MAHKEMESİ :Ağır Ceza

SAYISI : 393-342

I. HUKUKÎ SÜREÇ

Uyuşturucu madde ticareti yapma suçundan sanığın, 5271 sayılı Ceza Muhakemesi Kanunu'nun 223. maddesinin 2. fıkrasının (e) bendi uyarınca beraatine ilişkin Aydın 3. Ağır Ceza Mahkemesince verilen 24.11.2014 tarihli ve 175-234 sayılı hükmün, Cumhuriyet savcısı tarafından temyiz edilmesi üzerine dosyayı inceleyen Yargıtay 10. Ceza Dairesince 27.04.2021 tarih ve 6688-5148 sayı ile; "Olay tutanağı içeriği, sanığın yakalanış şekli, ele geçen uyuşturucu maddenin çeşitliliği ve adeti ile tüm dosya kapsamına göre, sanığın uyuşturucu madde ticareti yapma suçunu işlediği sabit olduğu hâlde, yerinde olmayan ve dosya kapsamına uygun düşmeyen gerekçelerle beraatine karar verilmesi," isabetsizliğinden bozulmasına karar verilmiştir.

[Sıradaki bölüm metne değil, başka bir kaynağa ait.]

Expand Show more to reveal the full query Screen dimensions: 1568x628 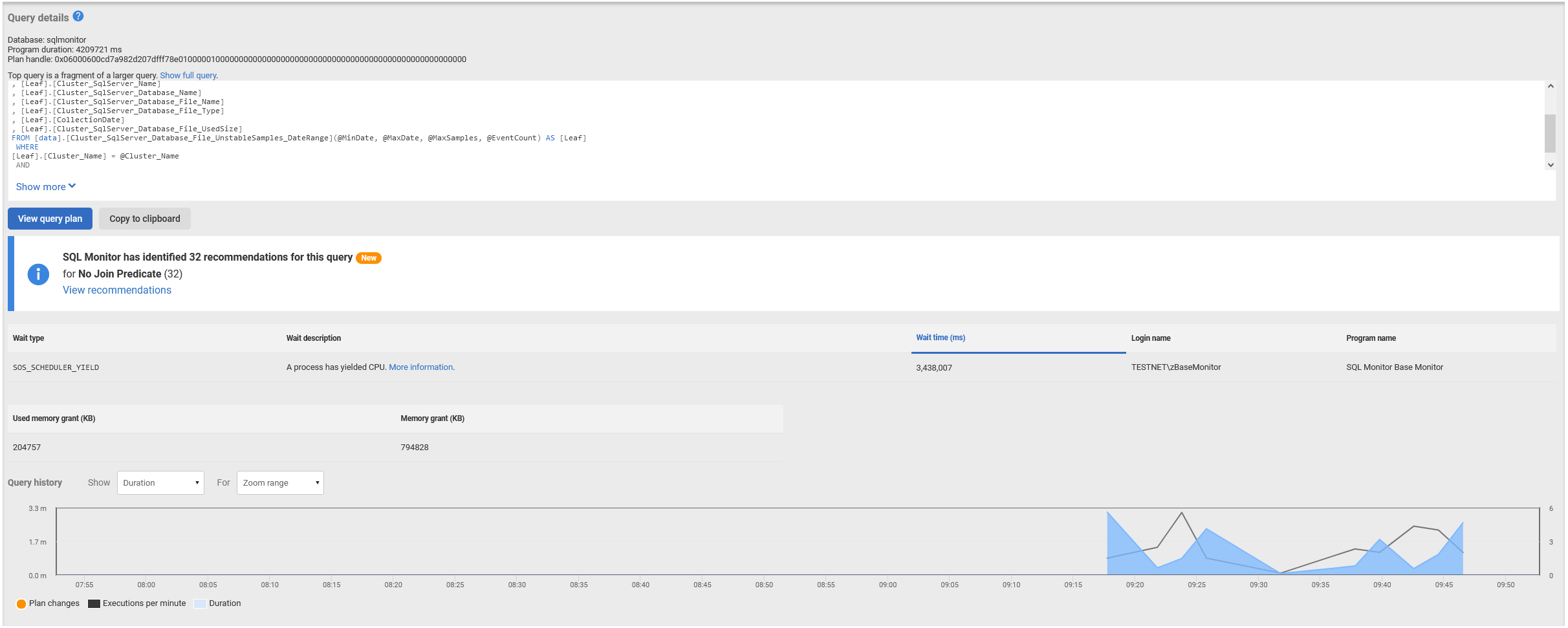tap(45, 186)
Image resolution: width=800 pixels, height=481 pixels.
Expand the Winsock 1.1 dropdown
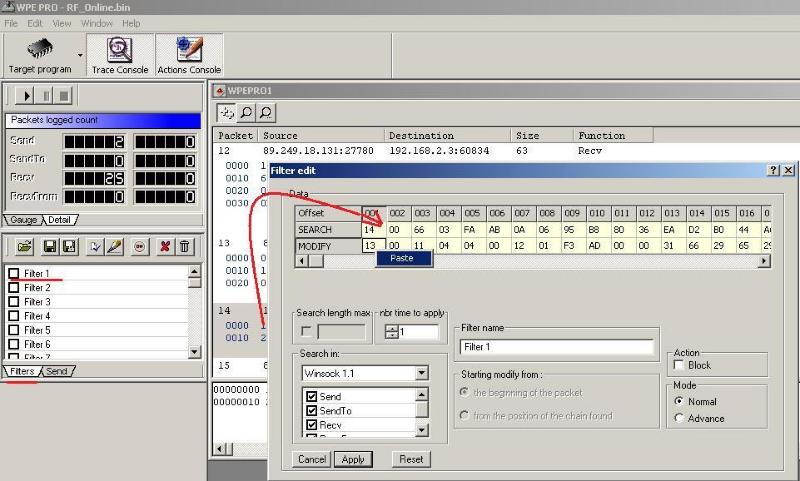(421, 373)
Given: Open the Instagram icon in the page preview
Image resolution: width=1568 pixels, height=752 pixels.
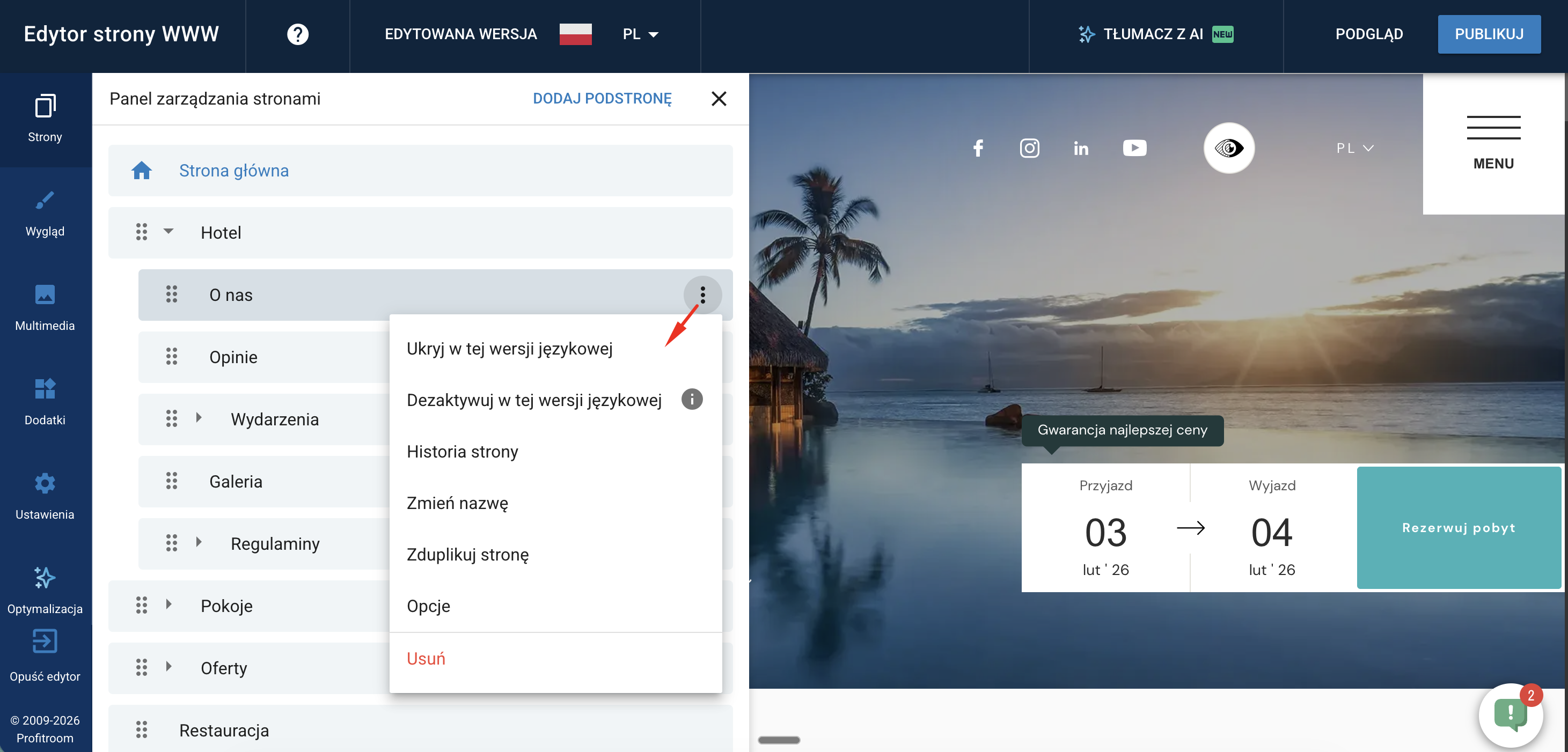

Aydın 3. Ağır Ceza Mahkemesince 03.11.2021 tarih ve 135-232 sayı ile bozmaya direnilerek önceki hüküm gibi sanığın beraatine karar verilmiş, hükmün Cumhuriyet savcısı tarafından temyiz edilmesi üzerine dosyayı inceleyen Yargıtay 10. Ceza Dairesince 21.06.2022 tarih ve 6689-8116 sayı ile; "...Direnme kararında bozma nedenlerinin tartışılmış olması, ilk kararda yer almayan daire denetiminden geçmemiş bulunan yeni ve değişik gerekçelerle hüküm kurulması karşısında, karar, şeklen direnme gibi görünse de özde ilk karar mahiyetinde olduğundan, direnme kararının bozmaya eylemli uyma olarak kabulü ile temyizen inceleme görevinin Dairemize ait olduğu kabul edilerek yapılan incelemede;" şeklindeki açıklama ile; "Olay tutanağı içeriği, sanığın yakalanış şekli, ele geçen uyuşturucu maddenin çeşitliliği ve adeti ile tüm dosya kapsamına göre, sanığın uyuşturucu madde ticareti yapma suçunu işlediği sabit olduğu halde, yerinde olmayan ve dosya kapsamına uygun düşmeyen genişletilen gerekçe ile sanığın beraatine karar verilmesi," isabetsizliğinden bozulmasına karar verilmiştir.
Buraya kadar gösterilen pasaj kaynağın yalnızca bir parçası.